James Mitchell| Crain’s Custom Media

Budget considerations awaiting approval in Lansing include the potential expansion of a jobs training program described as “wildly successful” by workforce managers. The matching-grant Skilled Trades Training Fund has proven itself a key player in the effort to fill a growing number of open jobs.

The governor has asked to double the funding,” said Luann Dunsford, CEO of Michigan Works! Agencies, which partners with local employers to provide updated training made possible by the matching grants. “It’s one of the sharpest tools in our tool box.”

Gov. Rick Snyder has asked for an additional $10 million for the program, a total of $20 million to be spent in the next fiscal year. Created in 2013, STTF offers competitive awards for customized training courses with an emphasis on upgrading existing staff skills while also resulting in new hires. About 75 percent of the 5,000 workers who had received training through STTF funds as of September 2014 were current employees who needed technology or skill enhancement.

“When you think of the rapid pace of change, with IT especially, the need to keep up is very important,” said Linda Kruso, Beaumont Health Systems director of Workforce Planning. Kruso said that 30 staff members were currently enrolled in STTF-financed training.

Participating companies register through MWA, which coordinates classroom, on-site or apprentice sessions as needed for a maximum of $1,500 per trainee. Relatively modest grant amounts – Kruso said the most recent was $37,000 – served the double-barreled purpose of updating the hospital’s IT staff while freeing up training funds for other areas.

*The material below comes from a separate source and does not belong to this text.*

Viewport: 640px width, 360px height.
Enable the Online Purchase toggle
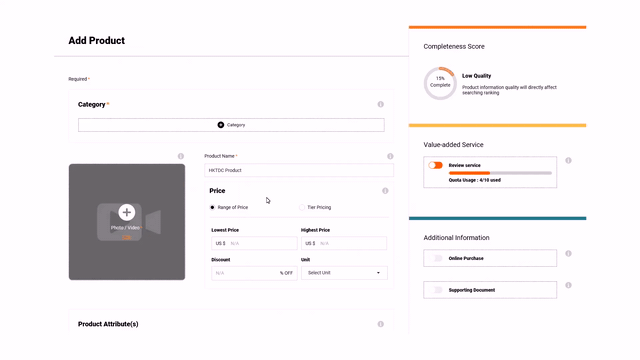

“I don’t think you can ever have enough resources to do all the training and development you need,” Kruso said. “The nice thing about this fund is it gave us the opportunity to identify where some of the other needs were in the IT department, and to provide those opportunities.”

Virtually all skill areas – from STEM positions to IT and all points between – are eligible for STTF training. Credit for the program’s success, Kruso said, goes to the established pipeline of employment agencies, educators and hiring managers able to provide the curriculum that answers specific workplace needs.

“It’s important that there be a partnership,” Kruso said. “When there’s money spent to train people it aligns with the current needs of the employer. It’s important for all three corners of the stool to work together.”